Pipeline Steps: Overview
This section documents every analysis step — one page per analyze() step. Each step is selected by the type of its config (see The Pipeline Model), runs in the order you list it in AnalysisConfig.steps, and returns an updated SMLD plus a StepInfo. This page is the map: the catalog, the typical order, and where each method comes from in the literature.
Catalog
| Step | Config | Backed by | What it does |
|---|---|---|---|
| Detection & Fitting | DetectFitConfig | SMLMBoxer + GaussMLE | Detect ROIs in raw frames and fit a PSF to each → the initial localizations |
| Quality Filter | FilterConfig | SMLMAnalysis | Threshold on photons, precision, p-value, PSF width, z |
| Intensity Filter | IntensityFilterConfig | SMLMAnalysis | Reject multi-emitter events via a Poisson upper-tail test |
| Frame Connection | FrameConnectConfig | SMLMFrameConnection | Link repeated blinks into single, higher-precision localizations |
| Drift Correction | DriftConfig | SMLMDriftCorrection | Estimate and remove sample drift (fiducial-free) |
| Density Filter | DensityFilterConfig | SMLMAnalysis | Drop isolated localizations by neighbor count |
| Rendering | RenderConfig | SMLMRender | Render localizations to a super-resolution image |
| Bayesian Grouping | BaGoLConfig | SMLMBaGoL | Group localizations into true emitters (RJMCMC) |
| Clustering | DBSCANConfig, VoronoiConfig, HopkinsConfig, … | SMLMClustering | Label clusters / compute spatial statistics |
| Edge Classification | KdeValleyConfig, OuterPolygonConfig | SMLMClustering | Label localizations interior / membrane / outside a cell mask |
| Composite Render | CompositeRenderConfig | SMLMAnalysis + SMLMRender | Multi-channel RGB overlay |
| Cross-Alignment | CrossAlignConfig | SMLMAnalysis + SMLMDriftCorrection | Register channels to a common frame |
| Cross-Correlation | CrossCorrConfig | SMLMAnalysis + NearestNeighbors | Pair cross-correlation g(r) between channels |
The last three operate on multiple channels (Vector{BasicSMLD}) and are usually driven by MultiTargetConfig — see Multi-Channel.
A typical pipeline
A standard single-color dSTORM / DNA-PAINT analysis runs roughly in this order:
steps = [
DetectFitConfig(boxer = BoxerConfig(boxsize = 9, psf_sigma = 0.130),
fitter = GaussMLEConfig(psf_model = GaussianXYNBS())),
FilterConfig(photons = (500.0, Inf)), # cut weak / spurious fits
FrameConnectConfig(max_frame_gap = 5), # link repeated blinks
DriftConfig(degree = 2), # remove drift
RenderConfig(zoom = 20, colormap = :inferno),
]Common variations:
- Add an Intensity Filter early to reject multi-emitter events.

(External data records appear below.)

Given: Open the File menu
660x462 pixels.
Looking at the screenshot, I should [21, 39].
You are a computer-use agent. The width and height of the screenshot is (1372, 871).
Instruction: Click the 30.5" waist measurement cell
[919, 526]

- Add a Density Filter after drift correction to clean isolated noise.
- Replace/augment the final render with Bayesian Grouping for counting and maximum precision, then render the grouped emitters.
- Add a Clustering step to label structures, then render colored by label.
Steps are composable (see The Pipeline Model): reorder, repeat, or omit them as the experiment requires.
Primary literature
Each method's primary reference, as published by the backing package. Full citations are on the References page; each step page repeats its own reference and links to the upstream documentation for algorithm details.
| Step | Method | Primary reference |
|---|---|---|
| Detection | Gaussian-filter local-max + sCMOS-aware thresholding | Huang et al., Nat. Methods 10, 653 (2013) |
| Fitting | MLE Gaussian/astigmatic PSF; CRLB precision | Smith et al., Nat. Methods 7, 373 (2010) |
| Frame connection | Spatiotemporal LAP clustering of repeated blinks | Schodt & Lidke, Front. Bioinform. (2021) |
| Drift correction | Fiducial-free entropy minimization (Legendre basis) | Cnossen et al., Opt. Express 29, 27961 (2021); Wester et al., Sci. Rep. 11, 23672 (2021) |
| Bayesian grouping | Collapsed reversible-jump MCMC grouping | Fazel et al., Nat. Commun. 13, 7152 (2022) |
| Clustering | DBSCAN; Voronoi tessellation (SR-Tesseler) | Ester et al., KDD-96 (1996); Levet et al., Nat. Methods 12, 1065 (2015) |
The native SMLMAnalysis steps — Quality Filter, Intensity Filter, Density Filter, and the multi-channel steps — are described in full on their own pages, including the method and any reference.